Data analysis procedures

Exploratory vs. confirmatory analyses

  • We affirm the scientific utility and importance of both exploratory and hypothesis-driven (confirmatory) research, but it is essential that they be clearly distinguished.
  • All research will be considered exploratory unless the hypotheses and analysis methods were pre-registered.

Data quality control

  • For datasets where it is feasible, the data should be visually examined for outliers or aberrant patterns (e.g. zero-inflation) using pair plots or other appropriate methods.
  • Analysis procedures should be tested on the first subject (for fMRI) or first few subjects (for behavioral studies) before collecting any additional data, to ensure that the data are appropriately recorded.
  • For MRI data being acquired by the lab, research coordinators should run MRIQC and view the reports within one week of acquisition.

Code validation

  • When possible, all analysis code should be tested on simulated data to ensure positive and negative control prior to any analysis of the real data.

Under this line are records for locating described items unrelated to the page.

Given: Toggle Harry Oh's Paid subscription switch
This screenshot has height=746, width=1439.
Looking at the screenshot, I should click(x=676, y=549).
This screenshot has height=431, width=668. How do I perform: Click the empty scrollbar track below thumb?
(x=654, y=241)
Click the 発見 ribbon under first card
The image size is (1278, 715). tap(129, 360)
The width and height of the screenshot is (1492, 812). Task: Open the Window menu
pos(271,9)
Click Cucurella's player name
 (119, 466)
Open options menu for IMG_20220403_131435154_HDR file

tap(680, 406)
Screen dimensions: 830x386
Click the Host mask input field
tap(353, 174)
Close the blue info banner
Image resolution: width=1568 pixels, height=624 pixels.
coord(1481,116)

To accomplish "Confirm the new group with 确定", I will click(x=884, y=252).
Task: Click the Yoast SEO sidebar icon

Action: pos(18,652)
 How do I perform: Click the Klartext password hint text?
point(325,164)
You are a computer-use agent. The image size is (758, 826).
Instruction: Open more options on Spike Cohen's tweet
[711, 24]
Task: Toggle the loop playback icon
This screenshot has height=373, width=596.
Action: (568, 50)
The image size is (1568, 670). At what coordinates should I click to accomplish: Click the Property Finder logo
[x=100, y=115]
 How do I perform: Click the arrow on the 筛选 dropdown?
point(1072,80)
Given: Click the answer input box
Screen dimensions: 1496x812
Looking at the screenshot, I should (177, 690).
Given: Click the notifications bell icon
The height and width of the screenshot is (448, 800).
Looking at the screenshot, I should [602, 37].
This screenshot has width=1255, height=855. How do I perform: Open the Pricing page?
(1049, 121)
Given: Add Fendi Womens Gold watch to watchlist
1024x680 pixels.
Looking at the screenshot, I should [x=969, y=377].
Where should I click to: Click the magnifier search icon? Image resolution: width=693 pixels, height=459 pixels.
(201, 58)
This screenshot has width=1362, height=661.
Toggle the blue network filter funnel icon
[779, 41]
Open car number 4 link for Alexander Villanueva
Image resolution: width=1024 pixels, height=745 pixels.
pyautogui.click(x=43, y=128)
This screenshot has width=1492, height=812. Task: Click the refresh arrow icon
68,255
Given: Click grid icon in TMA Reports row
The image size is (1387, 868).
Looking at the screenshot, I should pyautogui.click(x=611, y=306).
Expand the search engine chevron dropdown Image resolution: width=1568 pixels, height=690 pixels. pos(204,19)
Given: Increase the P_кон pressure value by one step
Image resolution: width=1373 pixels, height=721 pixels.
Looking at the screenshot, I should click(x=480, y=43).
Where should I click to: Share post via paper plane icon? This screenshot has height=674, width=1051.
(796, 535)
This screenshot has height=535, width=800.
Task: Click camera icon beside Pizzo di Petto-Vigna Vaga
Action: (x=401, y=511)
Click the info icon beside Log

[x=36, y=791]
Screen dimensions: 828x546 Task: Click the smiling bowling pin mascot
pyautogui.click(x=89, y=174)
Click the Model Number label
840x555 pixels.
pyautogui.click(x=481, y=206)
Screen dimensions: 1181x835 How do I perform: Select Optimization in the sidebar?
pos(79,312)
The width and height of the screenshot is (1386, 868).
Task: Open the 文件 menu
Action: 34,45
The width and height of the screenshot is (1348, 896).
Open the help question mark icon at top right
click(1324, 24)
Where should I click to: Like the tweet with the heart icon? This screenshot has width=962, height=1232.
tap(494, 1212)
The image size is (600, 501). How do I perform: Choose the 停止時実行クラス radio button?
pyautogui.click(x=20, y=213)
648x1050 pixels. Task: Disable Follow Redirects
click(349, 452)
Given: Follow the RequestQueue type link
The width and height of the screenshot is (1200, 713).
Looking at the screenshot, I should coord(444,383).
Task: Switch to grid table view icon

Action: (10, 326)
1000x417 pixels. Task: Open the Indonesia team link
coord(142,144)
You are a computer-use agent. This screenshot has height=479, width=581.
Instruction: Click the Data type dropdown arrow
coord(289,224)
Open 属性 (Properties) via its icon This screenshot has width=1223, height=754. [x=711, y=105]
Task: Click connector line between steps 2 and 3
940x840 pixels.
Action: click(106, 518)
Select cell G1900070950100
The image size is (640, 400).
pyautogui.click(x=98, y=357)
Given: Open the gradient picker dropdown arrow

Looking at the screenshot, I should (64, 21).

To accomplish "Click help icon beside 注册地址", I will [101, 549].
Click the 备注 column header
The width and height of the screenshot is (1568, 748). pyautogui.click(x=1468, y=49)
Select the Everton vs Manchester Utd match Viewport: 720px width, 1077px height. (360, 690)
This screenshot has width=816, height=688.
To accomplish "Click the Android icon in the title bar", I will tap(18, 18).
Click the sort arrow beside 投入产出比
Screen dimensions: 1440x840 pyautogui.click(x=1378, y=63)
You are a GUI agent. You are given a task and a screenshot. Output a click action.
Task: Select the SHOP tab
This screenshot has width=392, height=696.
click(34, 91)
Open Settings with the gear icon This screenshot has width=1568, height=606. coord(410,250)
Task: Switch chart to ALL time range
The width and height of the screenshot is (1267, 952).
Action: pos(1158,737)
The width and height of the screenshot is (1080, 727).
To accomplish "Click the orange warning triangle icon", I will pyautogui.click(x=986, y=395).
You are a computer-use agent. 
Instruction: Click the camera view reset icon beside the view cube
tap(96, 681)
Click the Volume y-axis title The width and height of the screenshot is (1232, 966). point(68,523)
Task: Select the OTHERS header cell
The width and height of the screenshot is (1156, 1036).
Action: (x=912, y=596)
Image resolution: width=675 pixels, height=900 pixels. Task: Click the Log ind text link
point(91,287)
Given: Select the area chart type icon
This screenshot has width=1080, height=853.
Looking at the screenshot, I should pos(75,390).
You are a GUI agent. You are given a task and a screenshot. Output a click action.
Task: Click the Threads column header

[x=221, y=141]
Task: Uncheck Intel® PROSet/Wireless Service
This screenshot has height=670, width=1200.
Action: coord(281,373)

  • Positive controls should ensure that effects of interest are detected when present

    • These can also be extended to perform power analysis.
  • Negative controls should ensure that no effects are detected when the null is true

  • In some cases, it is necessary to understand the nature of the data (e.g. distributions of variables) in order to develop appropriate analysis and simulation code. In these cases, the researcher will ask Dr. Poldrack or another lab member to generate a simulated dataset based on their actual data (e.g. by randomly shuffling the observations of each variable to create a knockoff dataset that maintains each variable’s marginal distribution), prior to any analyses.

Multiple analysts

  • When possible, all data analyses should be replicated by an independent analyst who is blind to the results of the initial analysis.
  • If discordant results are observed, then the analysts will work together to determine their source, and whether they reflect error versus true analytic variability.

Reproducible analysis

  • All analysis procedures should be implemented in code and runnable with a single command.

  • We aim to avoid any analyses that involve manual intervention. If such analyses are necessary (e.g. for identifying anatomical brain regions), the specific protocol should be described, and if possible the manual operation should be recorded using screen capture.

  • The entire software environment should be at best reproducible, or at minimum recordable.

    • The best practice is to implement all analyses within a Docker image that can be shared with the code.
    • If possible, the versions of all software libraries should be pinned.
    • At minimum, the entire software environment (including library versions) should be recorded and included with the shared results.